SP-NAS is an efficient architecture search algorithm for object detection and semantic segmentation based on the backbone network architecture. The existing object detectors usually use the feature extraction network designed and pre-trained on the image classification task as the backbone. We propose an efficient, flexible and task-oriented search scheme based on NAS. which is a two-phase search solution from serial to parallel to reduce repeated ImageNet pre-training or long-time training from scratch.

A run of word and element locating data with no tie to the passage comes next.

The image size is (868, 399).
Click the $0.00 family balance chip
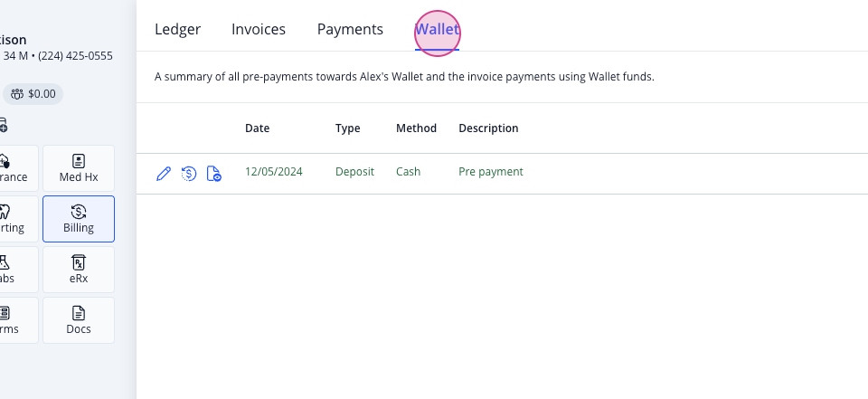click(x=33, y=94)
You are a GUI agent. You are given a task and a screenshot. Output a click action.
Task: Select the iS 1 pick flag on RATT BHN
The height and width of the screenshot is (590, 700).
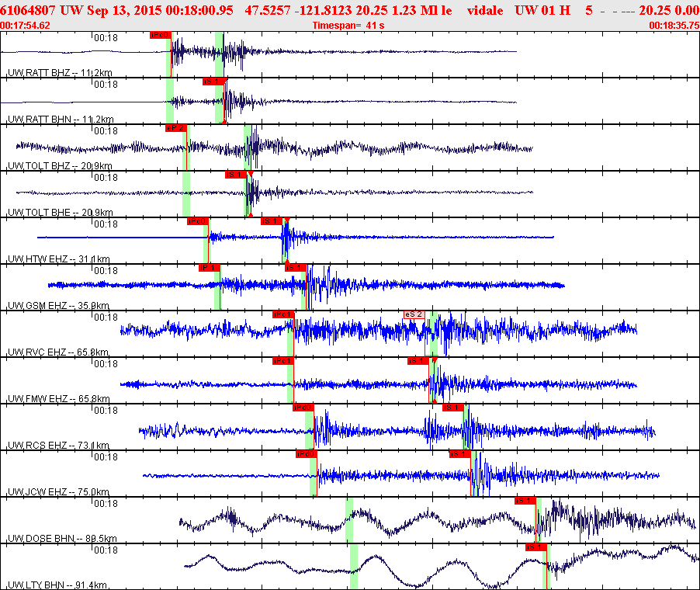pos(213,82)
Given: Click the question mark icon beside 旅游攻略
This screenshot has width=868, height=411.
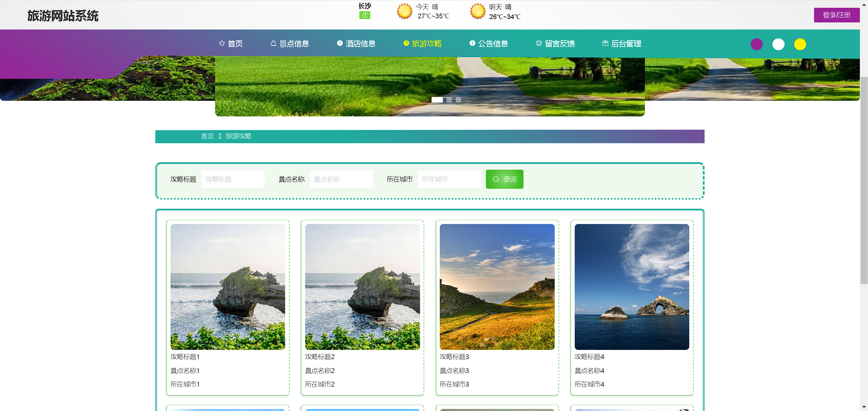Looking at the screenshot, I should click(406, 43).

This method has two phases:
Swap-expand-reignite policy: Growing starts from a small network to avoid repeated ImageNet pre-training.
The new candidate network is obtained by "switching" or "expanding" the grown network for many times.
Quickly train and evaluate candidate networks based on inherited parameters.
When the growth reaches the bottleneck, the network is re-trained using ImageNet. The number of ignition times is no more than 2.
Constrained optimal network: A serial network with limited network resources (latency, video memory usage, or complexity) is selected to obtain the maximum performance.
Search space configuration:
Block type: Basic Block, BottleNeck Block, and ResNext;
Network depth: 8 to 60 blocks;
Number of stages: 5 to 7;
Width: Position where the channel size is doubled in the entire sequence.
The benchmark datasets can be downloaded as follows:
COCO, COCO2017,
Prepare hardware environment with Ascend.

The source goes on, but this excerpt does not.